Highest Rated Comments
clmarohn405 karma
Our current Strategic Plan calls on us to build a movement of a million people who care, which we define broadly as a person who cares enough to tell someone else about Strong Towns. Our thinking was that , if we reach that level of interest, there won't be a city in the U.S. making a financial decision where our thoughts and ideas don't influence the conversation, and since so much of Strong Towns is the application of common sense principles in a crazy world, our belief is that this would help us reach that tipping point. If we're not at this goal already, we're really close. I'm shocked every week to see another example of our ideas showing up somewhere I've never heard of, never been, and often where they don't even know Strong Towns (but they know our ideas).
That being said, we are updating our Strategic Plan to shift our emphasis from growing a movement to activating a movement to lead that change. Success to me is where the Strong Towns approach is the default for cities, where it is the expectation among a community that their local government act in a prudent and fiscally responsible manner, that anything else is unacceptable to voters.
clmarohn206 karma
The short answer is, yes.
The long answer is that it is really hard to get someone to abandon their own place. In many ways, our cities define who we are, where we come from, and who we strive to be. Consolidation could be done with a cold and distant logic, but that overlooks the real human tragedy involved.
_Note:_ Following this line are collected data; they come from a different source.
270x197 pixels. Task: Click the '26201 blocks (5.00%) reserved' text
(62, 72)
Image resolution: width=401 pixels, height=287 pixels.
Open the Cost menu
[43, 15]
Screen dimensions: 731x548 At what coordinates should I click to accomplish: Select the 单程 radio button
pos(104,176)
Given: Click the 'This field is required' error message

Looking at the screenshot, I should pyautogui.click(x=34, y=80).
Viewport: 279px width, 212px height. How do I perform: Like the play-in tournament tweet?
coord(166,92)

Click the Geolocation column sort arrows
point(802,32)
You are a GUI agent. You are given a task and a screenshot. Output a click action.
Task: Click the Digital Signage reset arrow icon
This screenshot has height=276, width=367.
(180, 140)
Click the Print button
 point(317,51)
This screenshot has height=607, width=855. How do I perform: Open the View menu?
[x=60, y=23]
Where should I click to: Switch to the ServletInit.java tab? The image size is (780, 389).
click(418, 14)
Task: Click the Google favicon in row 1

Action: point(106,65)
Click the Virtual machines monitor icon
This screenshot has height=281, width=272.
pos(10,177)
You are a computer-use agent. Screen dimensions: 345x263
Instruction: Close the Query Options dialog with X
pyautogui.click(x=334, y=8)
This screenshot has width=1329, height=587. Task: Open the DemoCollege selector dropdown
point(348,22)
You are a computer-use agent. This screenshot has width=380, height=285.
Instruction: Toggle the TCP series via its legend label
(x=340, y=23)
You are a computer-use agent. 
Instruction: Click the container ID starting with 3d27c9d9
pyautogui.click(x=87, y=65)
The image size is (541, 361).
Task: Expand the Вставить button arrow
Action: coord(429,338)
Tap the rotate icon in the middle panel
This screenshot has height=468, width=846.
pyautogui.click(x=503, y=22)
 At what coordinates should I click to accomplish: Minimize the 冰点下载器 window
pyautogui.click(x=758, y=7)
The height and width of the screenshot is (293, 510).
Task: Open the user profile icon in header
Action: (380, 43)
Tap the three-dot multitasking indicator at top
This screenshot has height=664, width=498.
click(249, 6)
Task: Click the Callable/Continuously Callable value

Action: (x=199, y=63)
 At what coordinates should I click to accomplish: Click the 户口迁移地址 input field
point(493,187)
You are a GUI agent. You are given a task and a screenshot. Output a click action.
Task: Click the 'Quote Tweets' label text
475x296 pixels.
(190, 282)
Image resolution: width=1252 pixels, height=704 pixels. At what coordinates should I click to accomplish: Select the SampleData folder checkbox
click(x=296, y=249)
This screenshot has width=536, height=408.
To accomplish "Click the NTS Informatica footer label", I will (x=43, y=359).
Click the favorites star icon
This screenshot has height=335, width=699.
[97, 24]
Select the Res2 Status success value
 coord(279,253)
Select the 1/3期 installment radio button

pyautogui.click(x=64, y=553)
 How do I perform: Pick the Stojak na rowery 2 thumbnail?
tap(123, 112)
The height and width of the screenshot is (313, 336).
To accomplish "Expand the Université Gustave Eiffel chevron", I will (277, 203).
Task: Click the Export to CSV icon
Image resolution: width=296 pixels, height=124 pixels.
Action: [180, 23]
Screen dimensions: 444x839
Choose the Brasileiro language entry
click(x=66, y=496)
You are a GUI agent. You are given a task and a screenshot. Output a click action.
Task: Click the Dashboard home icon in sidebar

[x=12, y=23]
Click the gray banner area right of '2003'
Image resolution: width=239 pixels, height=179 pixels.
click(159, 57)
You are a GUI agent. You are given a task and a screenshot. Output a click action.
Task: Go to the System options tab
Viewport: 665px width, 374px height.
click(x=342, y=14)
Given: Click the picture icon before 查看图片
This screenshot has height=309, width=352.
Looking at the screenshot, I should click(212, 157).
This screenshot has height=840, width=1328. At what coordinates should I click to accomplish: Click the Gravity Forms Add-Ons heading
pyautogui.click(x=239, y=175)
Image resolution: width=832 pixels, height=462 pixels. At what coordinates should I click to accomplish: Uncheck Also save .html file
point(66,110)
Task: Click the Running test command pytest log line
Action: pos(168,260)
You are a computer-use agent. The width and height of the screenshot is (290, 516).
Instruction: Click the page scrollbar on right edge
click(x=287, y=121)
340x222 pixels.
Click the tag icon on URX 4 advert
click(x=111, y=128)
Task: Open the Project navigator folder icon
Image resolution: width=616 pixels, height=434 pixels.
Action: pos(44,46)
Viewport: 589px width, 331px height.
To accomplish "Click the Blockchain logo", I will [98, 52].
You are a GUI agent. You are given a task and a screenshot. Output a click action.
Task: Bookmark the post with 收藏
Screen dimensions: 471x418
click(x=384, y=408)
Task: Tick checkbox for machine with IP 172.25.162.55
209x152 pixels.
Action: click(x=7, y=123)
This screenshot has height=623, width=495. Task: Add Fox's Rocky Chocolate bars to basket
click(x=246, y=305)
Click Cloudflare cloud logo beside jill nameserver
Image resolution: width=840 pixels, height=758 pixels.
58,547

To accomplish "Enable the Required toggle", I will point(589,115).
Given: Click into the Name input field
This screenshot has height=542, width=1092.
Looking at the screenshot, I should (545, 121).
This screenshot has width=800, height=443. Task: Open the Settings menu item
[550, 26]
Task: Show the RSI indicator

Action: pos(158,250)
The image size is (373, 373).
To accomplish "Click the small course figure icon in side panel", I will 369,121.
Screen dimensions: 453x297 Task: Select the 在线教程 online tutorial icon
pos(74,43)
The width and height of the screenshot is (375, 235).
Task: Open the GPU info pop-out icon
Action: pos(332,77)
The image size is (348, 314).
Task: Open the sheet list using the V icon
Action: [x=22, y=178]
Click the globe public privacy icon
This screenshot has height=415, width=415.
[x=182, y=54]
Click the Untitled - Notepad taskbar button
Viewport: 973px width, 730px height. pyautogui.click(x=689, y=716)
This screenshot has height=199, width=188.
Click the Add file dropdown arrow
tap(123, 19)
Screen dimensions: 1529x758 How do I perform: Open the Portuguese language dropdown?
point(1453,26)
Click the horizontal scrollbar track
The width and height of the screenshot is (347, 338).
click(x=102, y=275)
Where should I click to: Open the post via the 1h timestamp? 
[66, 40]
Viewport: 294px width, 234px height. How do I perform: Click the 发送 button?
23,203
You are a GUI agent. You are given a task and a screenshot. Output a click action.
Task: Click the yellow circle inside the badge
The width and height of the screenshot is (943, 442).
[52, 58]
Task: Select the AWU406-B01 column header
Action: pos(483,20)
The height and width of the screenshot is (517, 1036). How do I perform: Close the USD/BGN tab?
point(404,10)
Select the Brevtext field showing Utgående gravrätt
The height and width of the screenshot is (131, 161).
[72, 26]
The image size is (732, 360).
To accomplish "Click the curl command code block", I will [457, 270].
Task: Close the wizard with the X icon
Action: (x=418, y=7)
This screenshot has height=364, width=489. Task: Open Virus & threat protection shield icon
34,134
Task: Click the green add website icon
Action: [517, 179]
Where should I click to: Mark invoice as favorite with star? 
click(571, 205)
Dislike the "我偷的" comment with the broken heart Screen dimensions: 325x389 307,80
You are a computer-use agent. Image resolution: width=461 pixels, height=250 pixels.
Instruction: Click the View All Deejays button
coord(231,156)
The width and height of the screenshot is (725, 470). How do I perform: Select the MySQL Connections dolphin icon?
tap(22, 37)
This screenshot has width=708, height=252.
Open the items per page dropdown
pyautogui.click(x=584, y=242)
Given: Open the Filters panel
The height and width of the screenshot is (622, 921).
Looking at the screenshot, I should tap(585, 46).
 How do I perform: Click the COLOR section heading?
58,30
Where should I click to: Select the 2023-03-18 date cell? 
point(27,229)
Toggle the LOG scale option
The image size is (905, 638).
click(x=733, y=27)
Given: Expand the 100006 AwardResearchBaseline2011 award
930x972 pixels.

Instead of thinking of it in an antiseptic way, we should actually learn from hospice care and find a compassionate, respectful, and dignified way to approach end of life for small towns that are at that stage.
clmarohn203 karma
A core Strong Towns principle is that no neighborhood should be exempt from change but that no neighborhood should be subjected to radical change. So, going from SFH to 4-story apartments is typically a level of change that is going to distort the finances of a neighborhood in a way that is unhealthy, leading to affordability problems, stagnation, and resistance to change.
If I could snap my fingers, my zoning code for such places would all each neighborhood to grow to the next step of intensity beyond what it is currently at, by right (no lengthy permit process). This would allow every neighborhood to thicken up over time, allow a wide variety of developers to flourish (from the small scale remodeler to the company listed on the stock exchange), and make the property market more responsive to local capacity (instead of national financing).
No easy answers, but that reform is one part of a successful housing strategy.
clmarohn170 karma
Small town decline is a really difficult topic. I'm on record as saying that most (over half) of our small towns are likely to go away over the next generation because they have become too financially fragile to survive, and have given themselves no real reason to exist (beyond inertia).
That being said, I wrote a plan last year for resource-based communities to do just that, but it is really a good fit for all small towns and their economic development approach: https://actionlab.strongtowns.org/hc/en-us/articles/4402251282452-Breaking-Out-of-the-Resource-Trap-An-Economic-Plan-for-Resource-Based-Communities-E-book-
clmarohn446 karma
I used to try and do a lot of convincing, but the last 6+ years (since we adopted our Strategic Plan in 2015), we've been going where people are already asking for change. So, I don't need to convince the skeptical as much as explain to the curious.
And, to me, that is the answer to your question. I have struggled to convince people who don't want to be convinced. I've found that time is better spent building momentum for change around them, then keeping the door open for conversation with them, trying hard to be as inviting and non-judgmental as possible so as to make that transition to a new understanding have as little pain as possible (changing one's mine is painful enough, as it is).
The people we see doing the best work today are people who do more listening than speaking, avoid getting bogged down or defined by national political discourse, and just relentless do what they can accomplish and use that to build momentum. I wish I had a magic way to change someone's mind today, but the reality is that it is a long game.